Do you think that God has long since scratched her off his list of
people for whom he has any hope or any interest? Do you think God is saying that she deserves whatever happens to
her?
Or
do you think God might go out of his way to reach out to such a woman, and
personally offer her a fresh start to her life?
Do
you think God might even become a mortal human being and offer his own life to
take away her sin that she might have a chance to be redeemed, come to faith
and experience eternal life?
Today’s
Gospel is the story of such a person, and of God acting in a way very
different from the way the nice, good people in town expected, very differently
from the way even the apostles expected, very differently perhaps from the way
some people today might think God would act now toward someone
who really, really needs God and who knows she has no hope for a transformed
life without God.
This
is the story of the Samaritan woman at the well, the greatest pariah, the most
notorious slut, in her town.
Samaritans are
known to most Christians today because of Jesus’ parable of “The Good
Samaritan” who helped the traveler who got mugged on a lonely road. In fact, a “Samaritan” colloquially in
English means someone who helps out strangers in need, so the word has a
specific and very good connotation.
But in the First
Century, a Samaritan simply was a member of an ethnic and religious sect based
in Samaria in the northern part of the Holy Land, a sect which had broken off
from Judaism hundreds of years before and whose members had mixed ethnicity, so
that both religious and nationalistic Jews looked down on them and had no
dealings with them. Remember, Jesus and
all his disciples were Jews.
First Century
Palestine was also an extremely chauvinistic culture. Men were men and women were – men’s property, not people. Women could not testify in court against a
man’s witness. A woman’s oath could be
overturned by her husband or father.
Women were worse than “second class citizens”, they were not citizens at
all. They were lower than low.
Divorced women
were lower than that.
And this
woman had been divorced five times, and
was now living with some other guy.
No wonder she
came to get water at the town well at the hottest time of the day, because then
she could guarantee that none of the other women in town would be there: they
all lugged their water jars to the well at dawn or dusk when it was cool. Had she tried that, she would
probably have been on the losing end of “the mother of all cat fights.”
So the town
pariah lugs her water jar to the town well at high noon, hoping to get water
and sneak home quietly, and what she finds is this guy at the well – a
Jew, no less – who says to her “give me a drink.”
One other thing
I have to tell you. In the Holy Land in
biblical times, “the local watering hole” was, literally, the local watering
hole and since carrying jugs of water was considered to be “women’s work”, if a
guy wanted to meet a gal he went to the local watering hole. That’s where Abraham’s servant found a wife
for Isaac, that’s where Moses met his future wife, etc. and “give me a drink”

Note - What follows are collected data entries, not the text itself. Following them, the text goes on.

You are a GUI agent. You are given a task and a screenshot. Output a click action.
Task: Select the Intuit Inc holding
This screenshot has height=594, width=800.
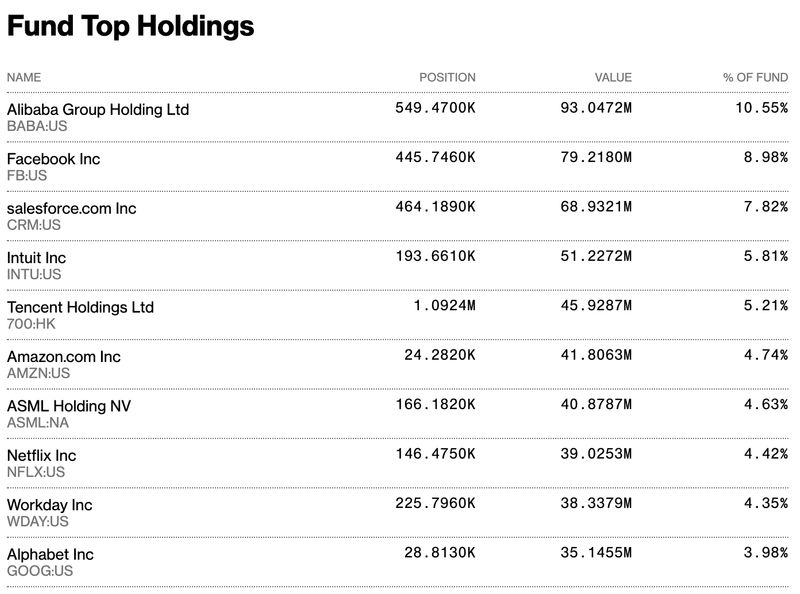[x=37, y=257]
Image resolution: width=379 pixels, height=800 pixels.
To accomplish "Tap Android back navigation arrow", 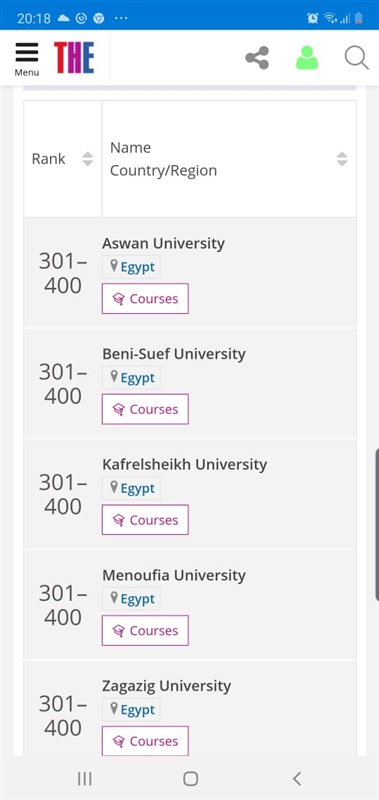I will pos(297,779).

was a First Century pick-up line! This technique in this story is called “God
reaching out to people using language they can understand.”
The woman’s
reaction is, basically, “How come you’re ‘hitting on’ me buddy, when you’re a
Jew and I’m a Samaritan?” So Jesus has
gotten her attention. But, much to her
surprise, he takes the conversation from this attention-getting “pick-up line”
into a profound conversation about spiritual matters, offering her “living
water” to satisfy her real thirst, for a life-saving, life-changing
relationship with God.
As she realizes
she’s dealing with someone who uncannily knows all about her checkered history,
she tries to shift the focus from herself to pick a theological fight on one of
the issues which divided Jews and Samaritans, the place for the true Temple.
Jesus affirms
the vital truth that “Salvation is from the Jews” but goes on to say “The hour
is coming, and is now here, when the
true worshipers will worship the Father in spirit and truth, for the Father
seeks such as these to worship him.”
The woman lets
go of her effort to break off their discussion by her theological distraction
and starts talking about an article of faith that both Jews and Samaritans shared
in common. She says, “I know that Messiah is coming...When he comes, he will
proclaim all things to us.”
Then Jesus gives
it to her straight: “’I am he, the one who is speaking with you.’”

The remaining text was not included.